Un profil de réformateur au perchoir : Aimé Boji Sangara pressenti à la présidence de l’Assemblée nationale de la RDC .
( Analyse de Guelord Ndokuta, Journaliste Professionnel)
Une candidature en mouvement
Selon plusieurs médias congolais, Aimé Boji Sangara, élu du territoire de Walungu (Sud-Kivu) et cadre de l’Union pour la Nation Congolaise (UNC), est « fortement pressenti » pour succéder à Vital Kamerhe à la tête de l’Assemblée nationale.
Le 20 octobre 2025, il a démissionné de son poste de ministre de l’Industrie au sein du gouvernement Gouvernement Suminwa II afin de regagner son siège de député et de se positionner pour ce perchoir.

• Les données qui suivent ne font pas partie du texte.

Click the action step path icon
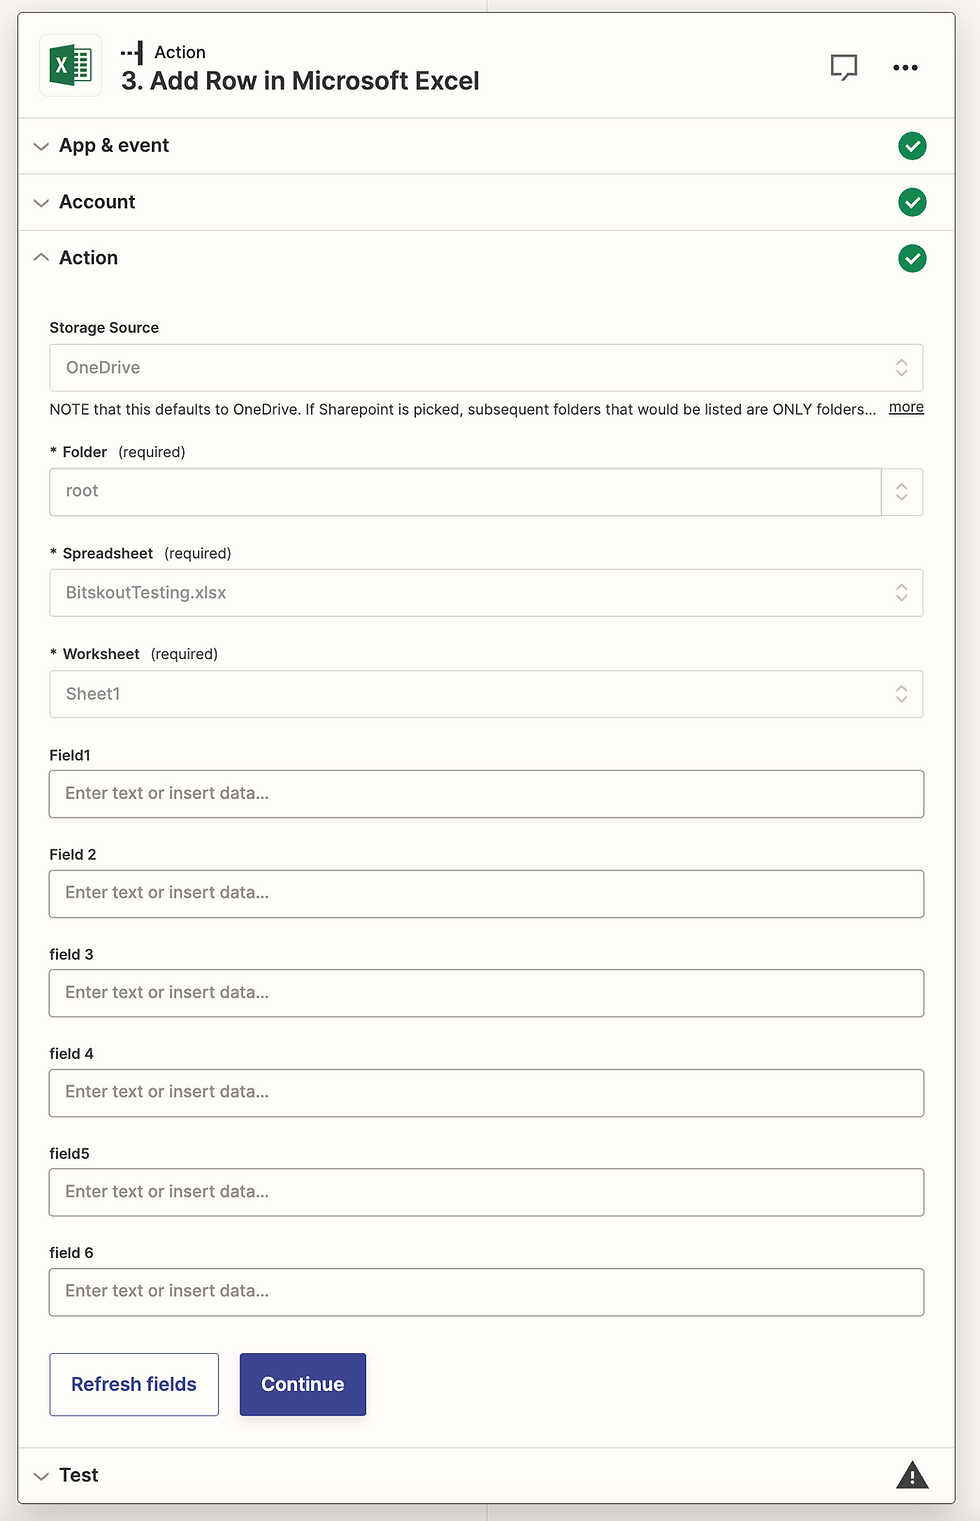This screenshot has width=980, height=1521. (132, 52)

Le 21 octobre, l’Assemblée a pris acte de sa réintégration comme député.
Pourquoi ce choix ?
Plusieurs facteurs expliquent pourquoi Boji Sangara est aujourd’hui cité comme favori :
Il est perçu comme un homme jouant la carte de la majorité présidentielle (la plate-forme Union sacrée de la Nation).

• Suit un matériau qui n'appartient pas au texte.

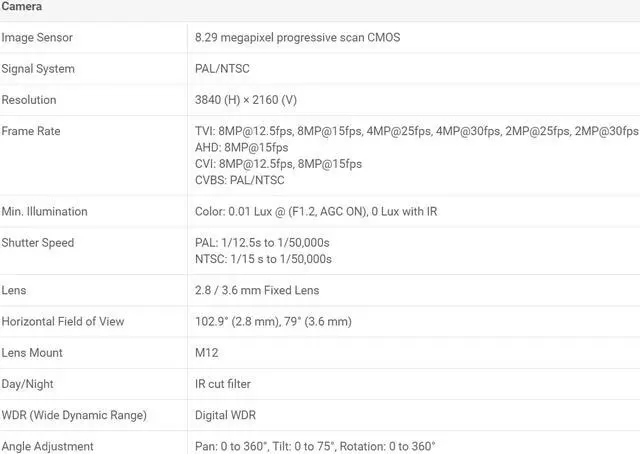This screenshot has height=454, width=640.
Task: Select the NTSC shutter speed line
Action: tap(263, 259)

Il a un ancrage politique dans le Sud-Kivu, ce qui peut servir à renforcer l’équilibre géographique dans les institutions nationales.
Surtout, il dispose d’un profil technique apprécié : ancien ministre du Budget, il a mené des réformes budgétaires importantes.
Le parcours budgétaire du profil pressenti
Avant d’entrer dans la course au perchoir, Aimé Boji a occupé le poste de ministre d’État, ministre du Budget (avril 2021 – août 2025).
Durant cette période :
Il a conduit l’adoption d’un « budget-programme » comme mode de gestion, avec l’objectif de le généraliser d’ici 2028.
Il a présenté un budget rectificatif pour 2025 qualifié de « budget de combat », adapté aux urgences sécuritaires, sociales et humanitaires, tout en s’inscrivant dans les engagements envers les partenaires internationaux (ex. Fonds Monétaire International).
Il a affiché une forte hausse des enveloppes budgétaires et engagé des réformes institutionnelles (nouveau décret sur la gouvernance budgétaire, manuel des procédures de dépense) et des programmes de coopération internationale.
Ce que pourrait changer sa présidence à l’Assemblée nationale
Si Aimé Boji accède à la présidence de l’Assemblée nationale, plusieurs changements peuvent être anticipés :
1. Renforcement de l’orthodoxie budgétaire
Sa maîtrise des enjeux budgétaires pourrait conduire à une meilleure discipline dans les engagements des ministères, à un suivi accru des lois de finances et peut-être à une plus grande exigence de transparence envers l’exécutif.
2. Une Assemblée plus attentive aux contraintes macro-économiques
Avec un président de chambre qui connaît les ficelles budgétaires, l’Assemblée pourrait davantage questionner les projets de loi de finances, exiger des rapports de performance ou des justifications budgétaires, et encourager l’alignement entre les priorités nationales (infrastructures, santé, éducation) et les moyens disponibles.
3. Dialogue avec les partenaires internationaux renforcé
Étant donné que Boji a négocié avec le FMI et d’autres bailleurs, l’Assemblée pourrait jouer un rôle plus actif dans le suivi des engagements extérieurs, ce qui pourrait rassurer les partenaires et encourager une collaboration plus étroite entre législatif et bailleurs.
4. Un agenda reformateur pour l’État et ses institutions
Sa logique de « budget-programme », de performance et de responsabilité pourrait irriguer le travail parlementaire : les commissions pourraient être incitées à adopter des approches plus results-oriented, les rapports d’activités et de performance pourraient se généraliser, les demandes de reddition de comptes pourraient se renforcer.
Les défis et les interrogations
Même s’il s’agit d’un technocrate, Boji doit aussi composer avec les logiques politiques propres à l’Assemblée (alliances, rivalités internes, équilibre régional, exigence des partis). La pression politique peut limiter certaines ambitions technocratiques.
Le président de l’Assemblée dépend de sa majorité. Son pouvoir réel dépendra de sa capacité à maintenir la cohésion de la majorité parlementaire et à nouer des compromis.
Les attentes de la population sont élevées, notamment en matière de transparence, de lutte contre la corruption et de résultats visibles. Le simple fait d’accéder à la présidence de l’Assemblée ne suffit pas : il faudra des actes concrets.
Les réformes budgétaires, même soutenues par l’exécutif, peuvent générer des résistances (ministères, régies financières, élus concernés). Il faudra gérer à la fois la réforme et le politique.
En conclusion, l’élection d’Aimé Boji à la tête de l’Assemblée nationale marquerait une rupture potentielle : d’un présidium davantage politique, on passerait vers un président de chambre à profil technique, réformateur et axé sur la gouvernance. Si cela se confirme, l’hémicycle pourrait devenir un outil plus actif de contrôle du budget et des finances publiques, et jouer un rôle plus incisif dans la trajectoire de réforme de l’État. Pour autant, la vraie mesure viendra des actes : davantage d’audits, de rapports, de lois de finances plus solides, et une appropriation parlementaire de la politique budgétaire du pays.